The non-oil domestic exports (NODX) of Singapore in March had a growth beyond the calculated estimate expanding for a fifth straight month. This was possible because of the heave in pharmaceutical and petrochemical shipments. According to trade agency, International Enterprise Singapore (IE Singapore), the rise was 16.5 percent more from the previous year.
The increase, came after shipments reached 21.5 percent in February, by far the strongest growth in five years although with a low base in the previous year, 8.6 percent in January, 9.1 percent in December and 15.6 percent in November.
However, on a month-on-month seasonally adjusted (SA) basis, non-oil domestic exports dropped by 1.1 percent in March, just after its 1.1 percent growth the month before that. This situation spiraled from the downfall in electronic NODX, over-shadowing the increase in non-electronic shipments.
According to the figures provided by IE Singapore, in March, China continued to be Singapore’s single prime market, with sales growing by 45.5 percent year-on-year. But the recent rush in electronics NODX was simplified and was surpassed by the continued strong performance of non-electronic shipments.
The USA, the second biggest, following China, has huge demands for Singapore goods; which the growth was as little as 1.8 percent in March, following a 1.4 percent rise in February. Other top performing markets in March were Taiwan (+32.5 percent) and Hong Kong (+17.4 percent).

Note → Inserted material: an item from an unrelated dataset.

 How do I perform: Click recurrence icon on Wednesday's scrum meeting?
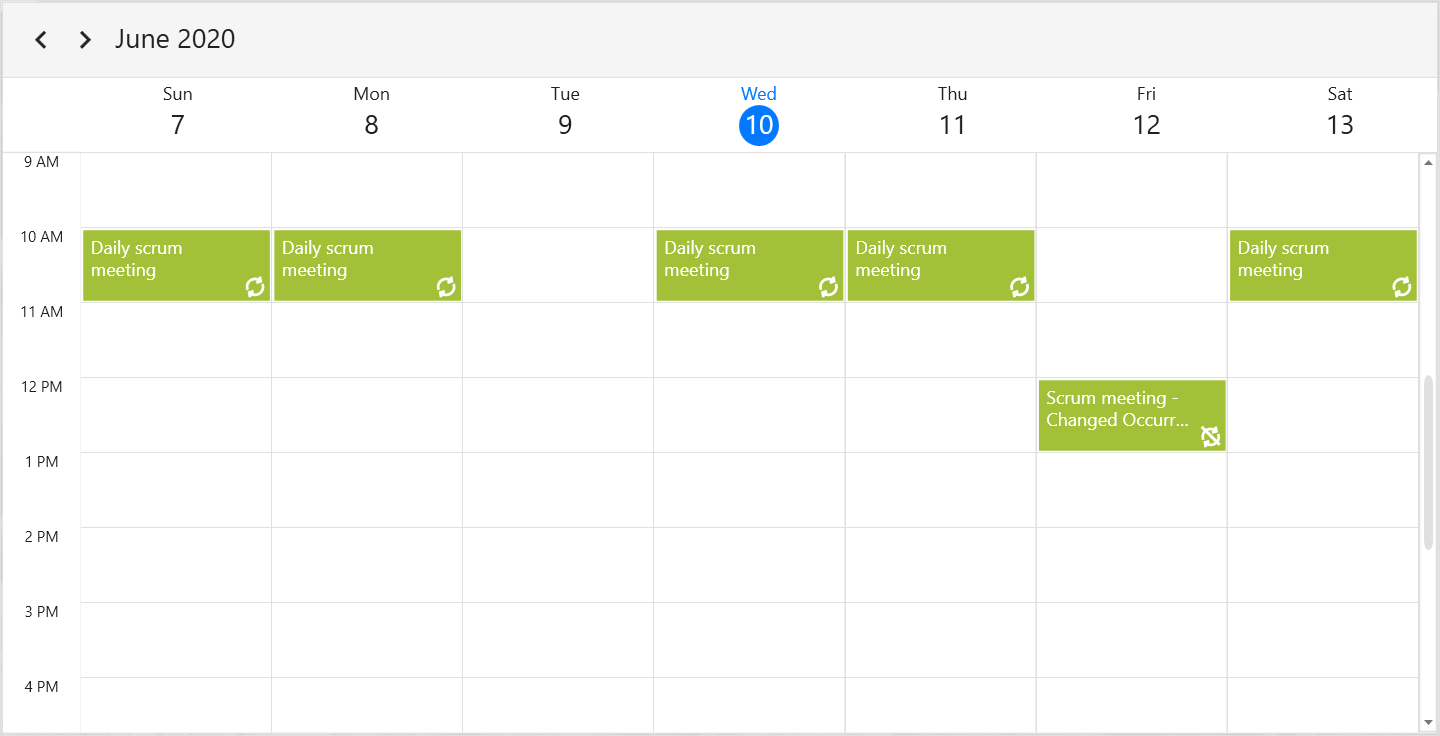(828, 288)
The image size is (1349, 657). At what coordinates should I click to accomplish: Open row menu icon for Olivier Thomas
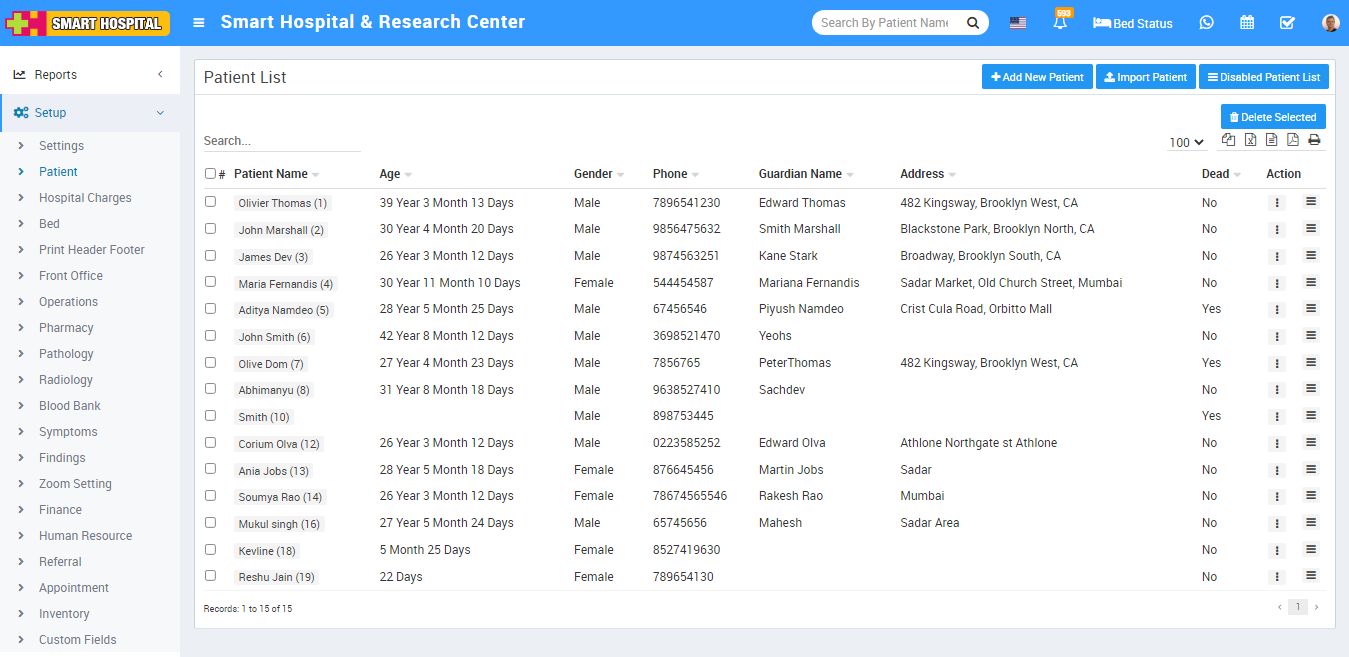click(1311, 202)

Petrochemicals increased by 42.8 percent, specialised machinery increased by 70.1 percent, and structural parts made of iron, steel & aluminum rose by 4,697.5 percent. All these accumulated to form the most to the mount in non-electronic NODX.

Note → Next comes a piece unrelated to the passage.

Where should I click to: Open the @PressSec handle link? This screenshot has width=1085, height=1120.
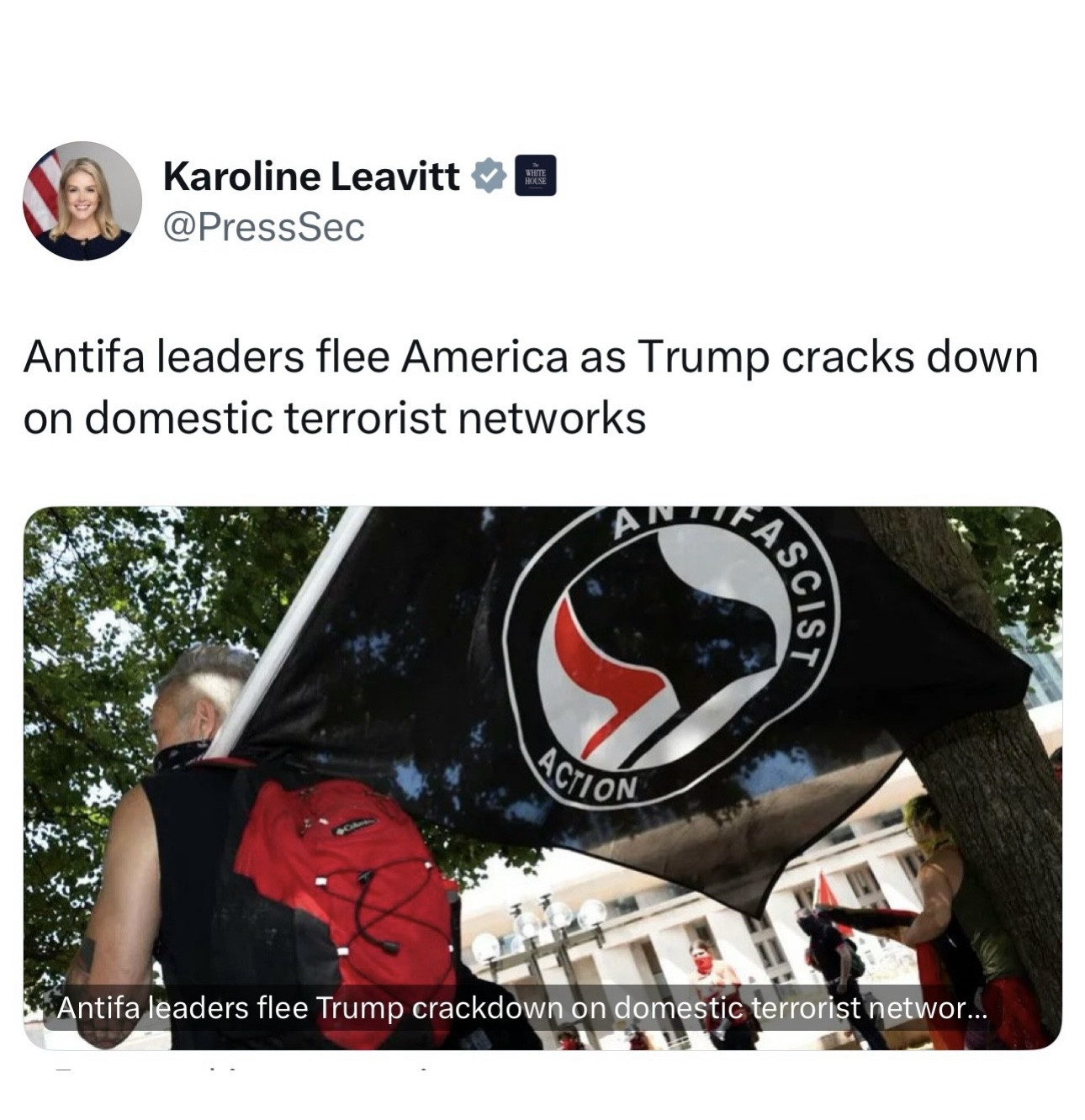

Although the economists of private sector economists estimated that Singapore’s trade expansion to persist, and there was a remarkable expansion in exports, and scaling up of the economy, Singapore’s Central Bank in the light of global outlook has signaled caution from the threats of trade protectionism and geopolitical tensions; and made no alteration to the Singapore dollar-based monetary policy.